Primal Music: part seven.

One week after the album was released, they should have been celebrating sales figures. Instead they were in a terrible bar somewhere in the industrial bleakness of Ohio, helping themselves to shots because it was too dismal to race back to the van to begin the trip home. There had been no phone calls, no congratulatory statements on the radio. It was just business as usual, on the edge of defeat with even more money at stake.

Gordon wasn’t taking the lack of news well. He had put his heart into the recording process and had convinced a number of people to believe in him, his band included, and it hadn’t paid off. That was the kind of guilt he carried on a daily basis, as they continued to play in front of ten apathetic people who might have heard one of their songs on one radio show. But how could he begin to voice that lack of confidence to the people who were relying on him? Better to just drink and try to forget. Live in the moment.
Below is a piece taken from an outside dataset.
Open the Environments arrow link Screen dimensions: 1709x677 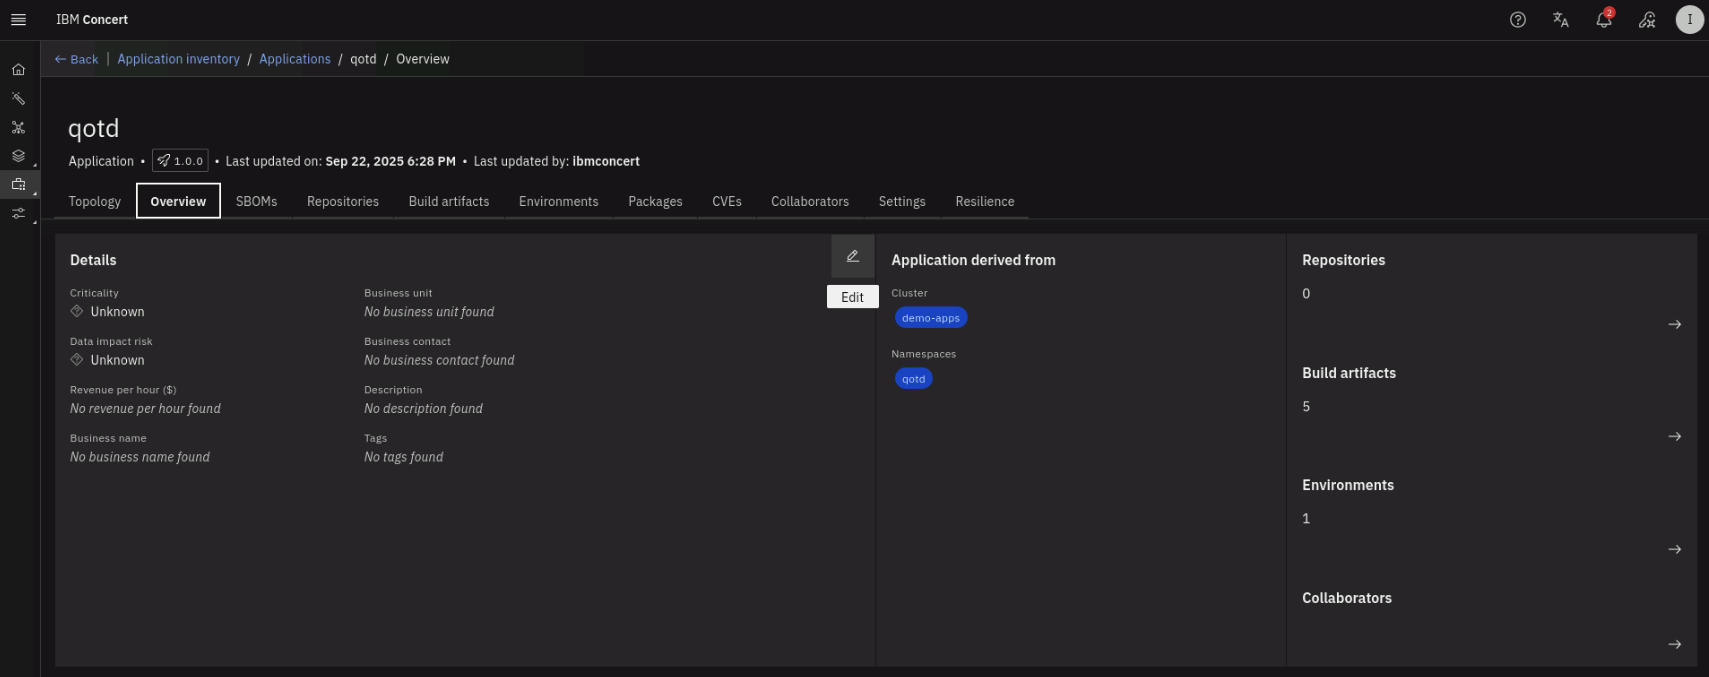pos(1674,550)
Stop worrying about the bank balance or the pressure to achieve that would inevitably come from the label.

Lizzie teetered on her high heels and slid back onto the stool next to Gordon. “You know, I can always drive the van if Simon wants to have a drink,” she offered.

“I didn’t know you drove.”

“You didn’t ask.” She reached over to his nearly empty glass to snatch a piece of ice so she could chew on it. She’d taken a few smoking breaks already, but she refused to let him keep her company outside because she worried about the quality of his voice when he was doing gigs every night. Even if nobody was listening, it wouldn’t do to go mute. “Besides, it’s been a while, and most of my driving was when I wasn’t supposed to be, but I’m really good at driving drunk people. It’s one of my top ten skills that don’t involve sex.”

What he wanted was another drink to numb his awareness that he didn’t deserve such a vivacious girl, but he was learning to curb impulses like that. “Do you keep top ten lists of every category in your life then?” he asked instead, attempting to distract himself with conversation.

She gave him a wink and then smiled. “Of course I do. I just wonder if your top ten list about me and my own match up.”

“Maybe.” He took a deep breath and then brought his glass to his lips. What little whiskey that remained had been watered down by the melting ice, leaving behind just a bit of a chill with none of the burn that he’d been seeking. It didn’t help to steel his nerves. “Look, Lizzie, there’s something that I wanted to talk to you about.”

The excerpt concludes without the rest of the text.